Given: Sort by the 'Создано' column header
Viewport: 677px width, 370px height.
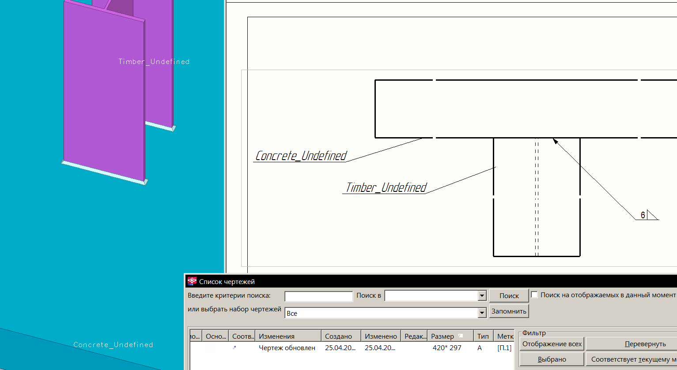Looking at the screenshot, I should click(x=340, y=336).
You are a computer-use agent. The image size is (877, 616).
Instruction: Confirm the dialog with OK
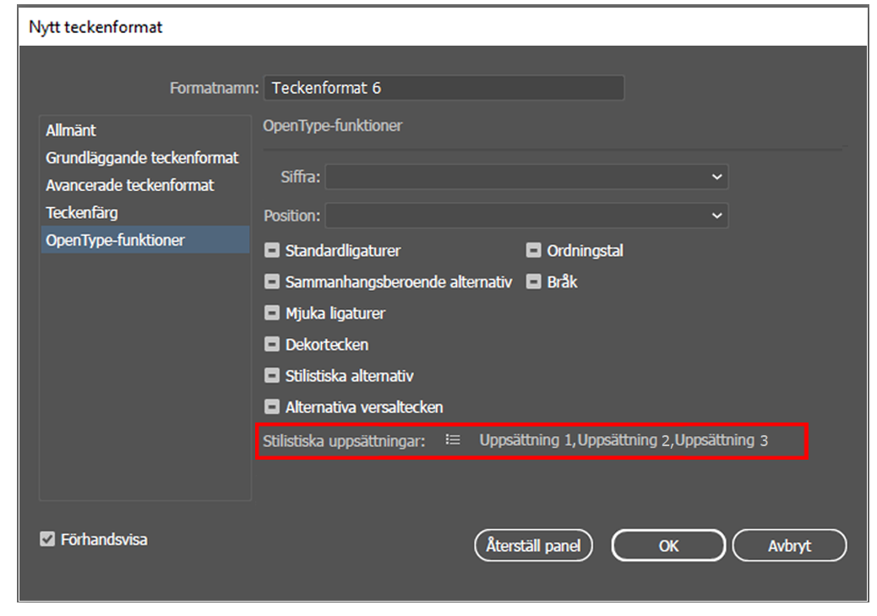[667, 545]
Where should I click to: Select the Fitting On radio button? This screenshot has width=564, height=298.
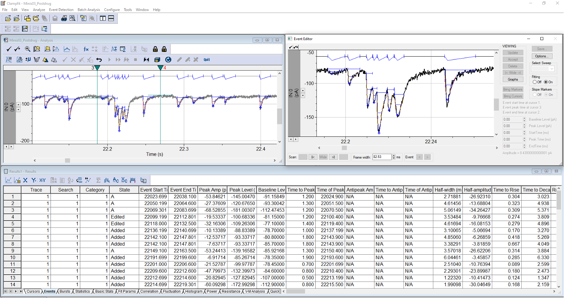click(x=546, y=82)
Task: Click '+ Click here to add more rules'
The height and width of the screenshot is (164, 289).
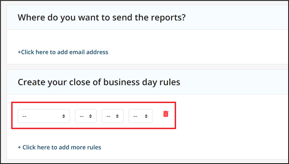Action: [x=59, y=147]
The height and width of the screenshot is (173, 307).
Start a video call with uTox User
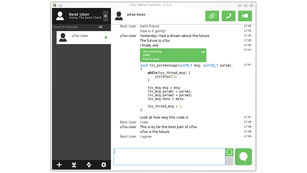point(245,16)
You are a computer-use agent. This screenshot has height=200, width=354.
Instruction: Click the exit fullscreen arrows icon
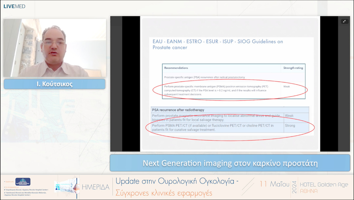[345, 21]
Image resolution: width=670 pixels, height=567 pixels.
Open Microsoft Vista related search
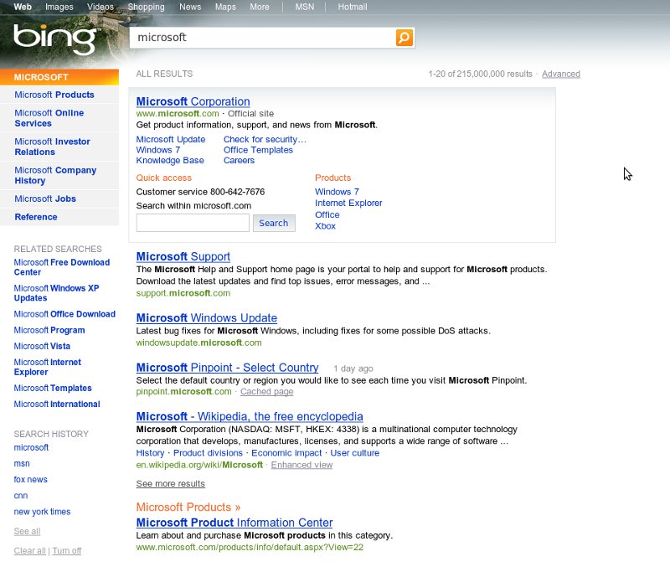[42, 346]
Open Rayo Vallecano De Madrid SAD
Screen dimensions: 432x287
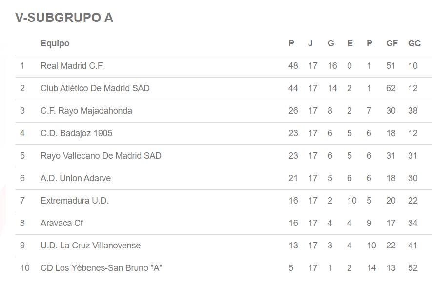[101, 156]
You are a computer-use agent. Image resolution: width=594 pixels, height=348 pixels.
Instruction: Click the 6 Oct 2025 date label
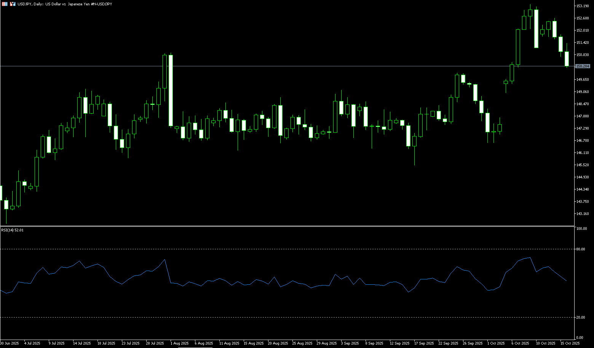(x=520, y=343)
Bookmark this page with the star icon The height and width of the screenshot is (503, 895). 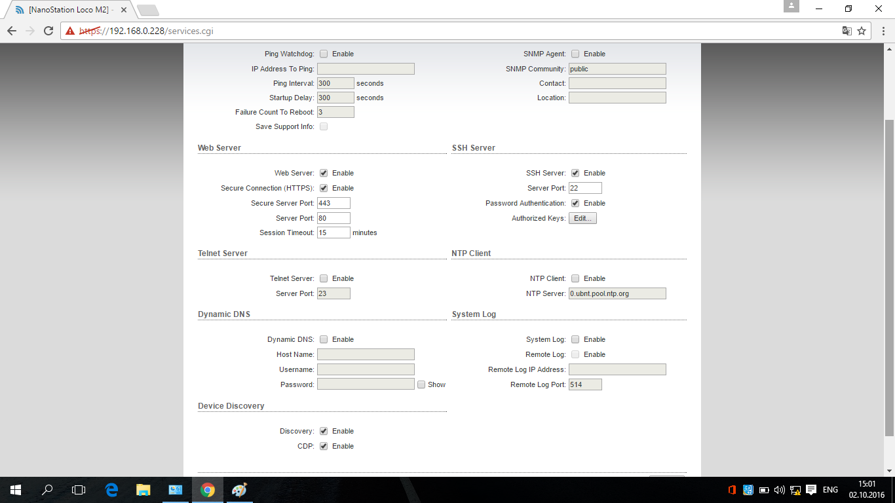click(x=862, y=31)
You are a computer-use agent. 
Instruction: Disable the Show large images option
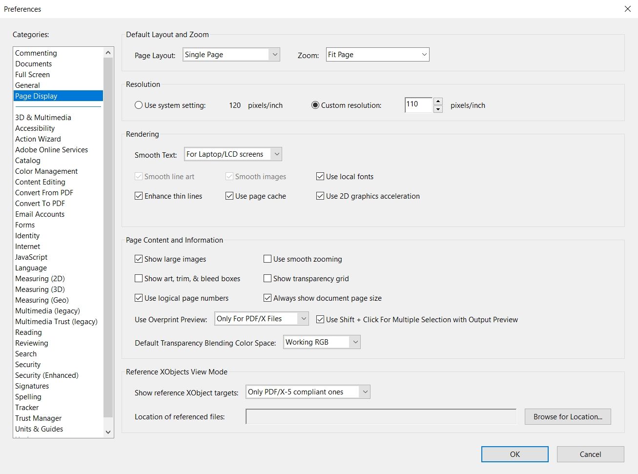pyautogui.click(x=139, y=259)
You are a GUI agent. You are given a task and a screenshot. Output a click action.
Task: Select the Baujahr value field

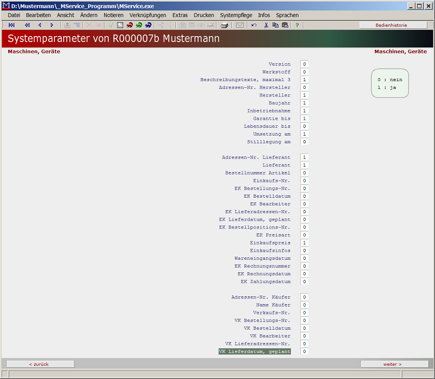tap(304, 103)
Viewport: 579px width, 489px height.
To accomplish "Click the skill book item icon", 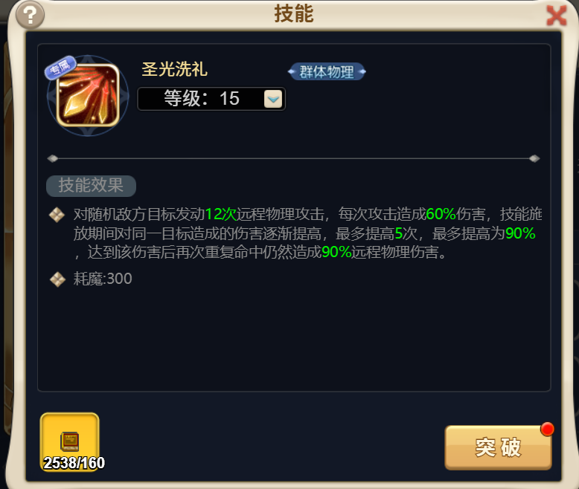I will click(x=69, y=441).
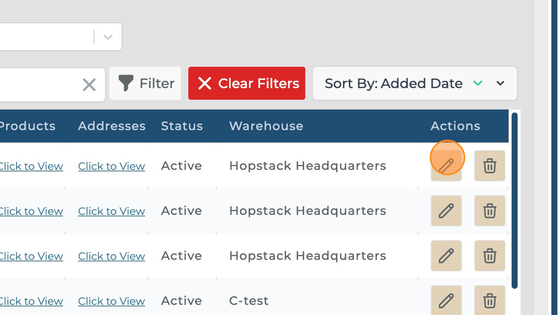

-----

*WHAT NEEDS TO BE DONE*:
In the material above, the stretch from the line with "You are a computer-use agent. The" through the line with "Task: Click '+ Click here to add more rules'" is to be given again exactly, minus the pictures.

*TASK ANSWER*:
You are a computer-use agent. The image size is (877, 616).
Instruction: Confirm the dialog with OK
[667, 545]
Where should I click to: Select the Fitting On radio button? This screenshot has width=564, height=298.
click(x=546, y=82)
Task: Click '+ Click here to add more rules'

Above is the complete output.